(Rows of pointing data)
◆ ◆ ◆ ◆ ◆

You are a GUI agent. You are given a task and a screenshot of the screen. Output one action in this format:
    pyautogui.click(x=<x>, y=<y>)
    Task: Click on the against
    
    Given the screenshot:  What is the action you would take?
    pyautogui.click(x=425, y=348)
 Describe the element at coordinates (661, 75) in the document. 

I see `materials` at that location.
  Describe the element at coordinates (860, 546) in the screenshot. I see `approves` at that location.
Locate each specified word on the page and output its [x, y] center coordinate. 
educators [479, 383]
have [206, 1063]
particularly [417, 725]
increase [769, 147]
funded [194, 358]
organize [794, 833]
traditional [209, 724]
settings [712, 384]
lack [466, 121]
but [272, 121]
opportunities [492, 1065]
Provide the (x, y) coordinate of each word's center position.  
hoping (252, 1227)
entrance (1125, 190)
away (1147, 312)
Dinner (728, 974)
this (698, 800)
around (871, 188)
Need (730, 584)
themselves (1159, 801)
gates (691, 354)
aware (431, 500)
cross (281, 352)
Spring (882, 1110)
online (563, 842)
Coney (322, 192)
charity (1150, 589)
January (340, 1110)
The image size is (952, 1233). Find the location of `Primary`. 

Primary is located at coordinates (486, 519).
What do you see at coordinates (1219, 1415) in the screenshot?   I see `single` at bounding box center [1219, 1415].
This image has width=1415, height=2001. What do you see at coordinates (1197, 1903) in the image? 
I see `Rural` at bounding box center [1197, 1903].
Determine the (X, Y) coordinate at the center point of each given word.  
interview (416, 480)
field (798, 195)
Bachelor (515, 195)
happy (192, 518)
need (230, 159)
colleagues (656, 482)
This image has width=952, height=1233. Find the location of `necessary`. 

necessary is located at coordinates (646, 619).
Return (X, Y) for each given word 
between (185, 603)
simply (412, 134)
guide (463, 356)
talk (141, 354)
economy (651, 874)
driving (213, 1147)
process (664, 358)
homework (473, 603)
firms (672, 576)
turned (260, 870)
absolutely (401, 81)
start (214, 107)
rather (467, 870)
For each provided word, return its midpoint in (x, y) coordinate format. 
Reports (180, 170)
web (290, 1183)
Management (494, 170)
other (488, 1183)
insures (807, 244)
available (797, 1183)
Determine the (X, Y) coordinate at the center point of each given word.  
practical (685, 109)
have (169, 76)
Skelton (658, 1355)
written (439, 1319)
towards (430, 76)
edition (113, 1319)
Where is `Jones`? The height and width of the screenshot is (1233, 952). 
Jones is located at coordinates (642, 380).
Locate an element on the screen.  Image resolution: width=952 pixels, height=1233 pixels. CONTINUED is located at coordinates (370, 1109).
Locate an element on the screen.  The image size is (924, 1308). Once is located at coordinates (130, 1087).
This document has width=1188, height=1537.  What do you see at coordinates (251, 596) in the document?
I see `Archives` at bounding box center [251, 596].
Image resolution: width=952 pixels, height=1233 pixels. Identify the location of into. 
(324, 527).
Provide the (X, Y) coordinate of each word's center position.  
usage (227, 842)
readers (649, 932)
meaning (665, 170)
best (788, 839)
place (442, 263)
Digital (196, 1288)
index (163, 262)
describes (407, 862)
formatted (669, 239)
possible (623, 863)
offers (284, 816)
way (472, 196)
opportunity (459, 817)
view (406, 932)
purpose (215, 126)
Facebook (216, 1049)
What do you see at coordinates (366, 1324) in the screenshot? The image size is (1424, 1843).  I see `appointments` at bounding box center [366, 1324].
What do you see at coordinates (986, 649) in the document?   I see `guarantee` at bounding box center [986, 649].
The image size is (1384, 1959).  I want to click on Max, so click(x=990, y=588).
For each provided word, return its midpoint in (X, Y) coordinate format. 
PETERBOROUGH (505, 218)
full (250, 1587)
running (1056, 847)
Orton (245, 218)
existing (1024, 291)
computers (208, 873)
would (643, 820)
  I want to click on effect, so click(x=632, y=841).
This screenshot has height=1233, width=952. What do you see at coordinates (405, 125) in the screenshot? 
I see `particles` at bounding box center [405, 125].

◆ ◆ ◆ ◆ ◆

WRITTEN EXERCISE: Copy every one of the entries above word for word, without changing anything.

OUTPUT OF THE TASK:
You are a GUI agent. You are given a task and a screenshot of the screen. Output one action in this format:
    pyautogui.click(x=<x>, y=<y>)
    Task: Click on the against
    
    Given the screenshot:  What is the action you would take?
    pyautogui.click(x=425, y=348)
 Describe the element at coordinates (661, 75) in the document. 

I see `materials` at that location.
  Describe the element at coordinates (860, 546) in the screenshot. I see `approves` at that location.
Locate each specified word on the page and output its [x, y] center coordinate. 
educators [479, 383]
have [206, 1063]
particularly [417, 725]
increase [769, 147]
funded [194, 358]
organize [794, 833]
traditional [209, 724]
settings [712, 384]
lack [466, 121]
but [272, 121]
opportunities [492, 1065]
Provide the (x, y) coordinate of each word's center position.  
hoping (252, 1227)
entrance (1125, 190)
away (1147, 312)
Dinner (728, 974)
this (698, 800)
around (871, 188)
Need (730, 584)
themselves (1159, 801)
gates (691, 354)
aware (431, 500)
cross (281, 352)
Spring (882, 1110)
online (563, 842)
Coney (322, 192)
charity (1150, 589)
January (340, 1110)
The image size is (952, 1233). Find the location of `Primary`. 

Primary is located at coordinates (486, 519).
What do you see at coordinates (1219, 1415) in the screenshot?   I see `single` at bounding box center [1219, 1415].
This image has width=1415, height=2001. What do you see at coordinates (1197, 1903) in the image? 
I see `Rural` at bounding box center [1197, 1903].
Determine the (X, Y) coordinate at the center point of each given word.  
interview (416, 480)
field (798, 195)
Bachelor (515, 195)
happy (192, 518)
need (230, 159)
colleagues (656, 482)
This image has width=952, height=1233. Find the location of `necessary`. 

necessary is located at coordinates (646, 619).
Return (X, Y) for each given word 
between (185, 603)
simply (412, 134)
guide (463, 356)
talk (141, 354)
economy (651, 874)
driving (213, 1147)
process (664, 358)
homework (473, 603)
firms (672, 576)
turned (260, 870)
absolutely (401, 81)
start (214, 107)
rather (467, 870)
For each provided word, return its midpoint in (x, y) coordinate format. 
Reports (180, 170)
web (290, 1183)
Management (494, 170)
other (488, 1183)
insures (807, 244)
available (797, 1183)
Determine the (X, Y) coordinate at the center point of each given word.  
practical (685, 109)
have (169, 76)
Skelton (658, 1355)
written (439, 1319)
towards (430, 76)
edition (113, 1319)
Where is `Jones`? The height and width of the screenshot is (1233, 952). 
Jones is located at coordinates (642, 380).
Locate an element on the screen.  Image resolution: width=952 pixels, height=1233 pixels. CONTINUED is located at coordinates (370, 1109).
Locate an element on the screen.  The image size is (924, 1308). Once is located at coordinates (130, 1087).
This document has width=1188, height=1537.  What do you see at coordinates (251, 596) in the document?
I see `Archives` at bounding box center [251, 596].
Image resolution: width=952 pixels, height=1233 pixels. Identify the location of into. 
(324, 527).
Provide the (X, Y) coordinate of each word's center position.  
usage (227, 842)
readers (649, 932)
meaning (665, 170)
best (788, 839)
place (442, 263)
Digital (196, 1288)
index (163, 262)
describes (407, 862)
formatted (669, 239)
possible (623, 863)
offers (284, 816)
way (472, 196)
opportunity (459, 817)
view (406, 932)
purpose (215, 126)
Facebook (216, 1049)
What do you see at coordinates (366, 1324) in the screenshot? The image size is (1424, 1843).  I see `appointments` at bounding box center [366, 1324].
What do you see at coordinates (986, 649) in the document?   I see `guarantee` at bounding box center [986, 649].
The image size is (1384, 1959).  I want to click on Max, so click(x=990, y=588).
For each provided word, return its midpoint in (X, Y) coordinate format. 
PETERBOROUGH (505, 218)
full (250, 1587)
running (1056, 847)
Orton (245, 218)
existing (1024, 291)
computers (208, 873)
would (643, 820)
  I want to click on effect, so click(x=632, y=841).
This screenshot has height=1233, width=952. What do you see at coordinates (405, 125) in the screenshot? 
I see `particles` at bounding box center [405, 125].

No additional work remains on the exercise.